Identification of genetic AMR determinants
Genomic DNA was isolated using the GenElute Bacterial Genomic DNA kit (Sigma-Aldrich) following guidelines for Gram-positive DNA extraction. Purity and quantification of genomic DNA was determined with Nanodrop (Thermo Scientific) and Qubit High Sensitivity DNA assay (Life Technologies), respectively and used to prepare libraries using the DNA Ultra II Library Preparation Kit (New England Biolabs, E7645) according to manufacturers description (Text S1). Libraries were then quantified by Qubit High Sensitivity DNA assay and distributions assessed by Bioanalyser DNA 1000 Chip (Agilent, 5067-1504) before normalizing and pooling. The final library pool was sequenced on the MiSeq (Illumina, San Diego) using 250 bp paired end reads and V2 chemistry.
WT genomes were assembled as described in Text S1. WT genomes were annotated with Rapid Annotation using Subsystem Technology server (RAST, version 2.0) for E. coli (60). SeqMan NGen (DNASTAR, Madison, WI) was used for comparative analysis of raw AMR mutant Illumina reads, using standard settings. AMR mutant reads were aligned to the corresponding annotated WT genome assembly. Reported SNPs had ≥ 10x coverage depth and ≥ 90% variant base calls. SNPs present in the WT assembly or in at least two AMR mutants of the same strain background were excluded. Genetic deletions and rearrangements were identified in the structural variation report generated in SeqMan Pro (DNASTAR) and were manually inspected and annotated using Gene Construction Kit (Textco Biosoftware Inc., Raleigh, NC) and NCBI BLAST searches, respectively.

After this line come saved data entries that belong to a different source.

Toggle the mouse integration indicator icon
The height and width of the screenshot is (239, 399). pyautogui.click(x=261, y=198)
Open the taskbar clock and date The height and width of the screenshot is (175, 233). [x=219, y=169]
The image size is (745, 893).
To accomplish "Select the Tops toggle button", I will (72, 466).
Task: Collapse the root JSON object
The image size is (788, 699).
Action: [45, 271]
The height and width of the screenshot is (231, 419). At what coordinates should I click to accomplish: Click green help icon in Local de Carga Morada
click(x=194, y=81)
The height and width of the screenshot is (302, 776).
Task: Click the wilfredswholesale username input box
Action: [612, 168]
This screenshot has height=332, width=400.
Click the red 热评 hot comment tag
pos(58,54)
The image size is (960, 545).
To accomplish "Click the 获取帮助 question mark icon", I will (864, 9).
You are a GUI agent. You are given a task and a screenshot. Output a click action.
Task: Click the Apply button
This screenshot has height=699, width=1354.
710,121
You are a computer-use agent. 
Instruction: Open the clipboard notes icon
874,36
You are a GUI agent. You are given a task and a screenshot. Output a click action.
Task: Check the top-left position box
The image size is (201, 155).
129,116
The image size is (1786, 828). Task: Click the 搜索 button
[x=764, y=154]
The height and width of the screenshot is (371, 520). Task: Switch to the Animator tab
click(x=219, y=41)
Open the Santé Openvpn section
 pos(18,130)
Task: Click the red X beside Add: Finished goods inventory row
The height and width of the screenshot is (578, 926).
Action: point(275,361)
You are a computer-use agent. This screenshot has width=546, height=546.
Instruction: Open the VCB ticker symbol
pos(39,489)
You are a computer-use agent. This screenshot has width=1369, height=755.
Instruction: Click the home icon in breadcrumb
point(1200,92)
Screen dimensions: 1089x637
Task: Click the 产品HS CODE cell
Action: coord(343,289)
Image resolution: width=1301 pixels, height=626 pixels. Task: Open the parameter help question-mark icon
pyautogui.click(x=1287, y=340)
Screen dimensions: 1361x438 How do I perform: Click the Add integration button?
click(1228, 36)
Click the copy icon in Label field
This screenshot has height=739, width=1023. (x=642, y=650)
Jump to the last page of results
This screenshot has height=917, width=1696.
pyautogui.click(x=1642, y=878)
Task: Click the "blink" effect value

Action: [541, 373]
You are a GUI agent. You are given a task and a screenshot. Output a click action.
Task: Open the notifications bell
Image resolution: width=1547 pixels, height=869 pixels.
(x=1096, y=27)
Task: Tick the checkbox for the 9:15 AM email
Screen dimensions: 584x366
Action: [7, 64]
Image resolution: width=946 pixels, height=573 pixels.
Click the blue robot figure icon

Multivariate Statistical Analyses
The fold changes of mean IC90 values (collateral responses) were determined relative to the parental WT strain and log transformed. Statistical analyses were performed on the complete data set, as well as a subset of the data excluding five antimicrobials, those to which primary AMR was evolved (CIP,MEC, NIT, and TMP) and SXT. To estimate and test the effects of strain background, AMR group, AMR mechanism, growth rate and relative fitness we relied on multivariate modeling, via redundancy analysis, to address the co-variation in IC90 across antimicrobials. The linear constraint scores were plotted for each AMR mutant. The response variables were overlaid with independent scaling to illustrate the direction of “steepest ascent” (increasing CR) from the origin for each antimicrobial. The significance of multivariate models and of their factors was assessed by permutation tests (1000 permutations) where p < 0.05 was considered significant. These analyses were done in R (61) using the Vegan work package (62).
Data availability
Whole-genome sequencing data are available within the NCBI BioProject PRJNA419689. All other relevant data are available within this article, its Supplementary Information, or from the corresponding author upon request.
Author Contributions
P.J.J. and 0.S. conceived the project; N.L.P., E.G.A.F., J.K., and V.S. designed and performed experiments; R.P. designed and R.P and N.L.P. performed the multivariate statistical modeling; all authors analyzed, interpreted and discussed the data; and N.L.P., E.G.A.F., A.P.R., D.E.R., and P.J.J. wrote the manuscript with contributions from the other authors.
Acknowledgments
We thank Tony Brooks at UCL Genomics for expertise in genome sequencing, Ane L.G. Utnes for generation of NITR mutants, Maria Chiara Di Luca for analysis of the genomes for MLST and identification of plasmid replicons, and Søren Overballe-Petersen for preliminary processing of WT genomes. Funding for this project was provided through the Northern Norway Regional Health Authority and UiT - The Arctic University of Norway (Project SFP1292-16), and JPI-EC-AMR (Project 271176/H10).